Whenever possible, urologists attempt to perform a nerve-sparing procedure that would carefully dissect around these nerves in order to leave them intact, but remove the prostatic tissue.  Even when the nerves are spared, there can be damage due to the inflammation that results after surgery to either the nerves or the arteries, and from lack of oxygen to the tissues because of decreased blood flow.  A very important component of treatment after surgery involves penile rehab in order to encourage and maintain erectile functioning.
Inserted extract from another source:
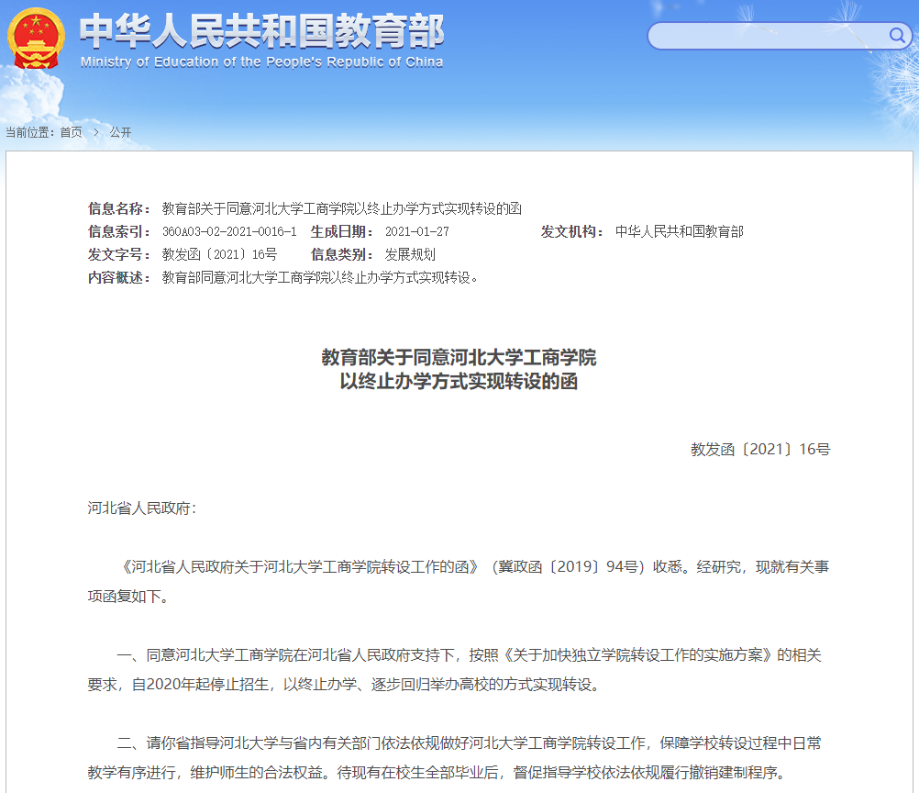Click the national emblem logo in the header
The height and width of the screenshot is (793, 919).
tap(36, 39)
Although most all urologists give their patients recommendations for rehab to preserve erectile functioning, it is often not emphasized enough and less than half of these patients follow through with their rehab on a timely basis.  The principle of “use it or lose it” comes into play and preservation of erectile functioning is severely impaired when these men do not participate with their rehab.

Since the goal of penile rehabilitation is increased blood flow, PDE5 inhibitors such as Viagra, Cialis, and Levitra are most commonly used.  Injections that are given with a very tiny needle into the base of the penis can be used if these PDE5 inhibitors don’t produce the desired result.  Vacuum pumps in combination with cock rings are also an option that helps draw blood into the penis and encourage continued erections.  The body responds positively to increased blood flow creating increase in nitric oxide, more available oxygen to the tissues, and promoting healthy tissue growth rather than scar tissue.

With proper rehab, a man can usually return to having penetrative sex with his partner in as little as six weeks.  I would encourage any man being counseled by his urologist to have prostate surgery to discuss nerve-sparing techniques, as well as to engage in penile rehab as soon as possible after surgery to keep the best possible erection.  Please don’t let fear or embarrassment keep you from maintaining your sexual functioning.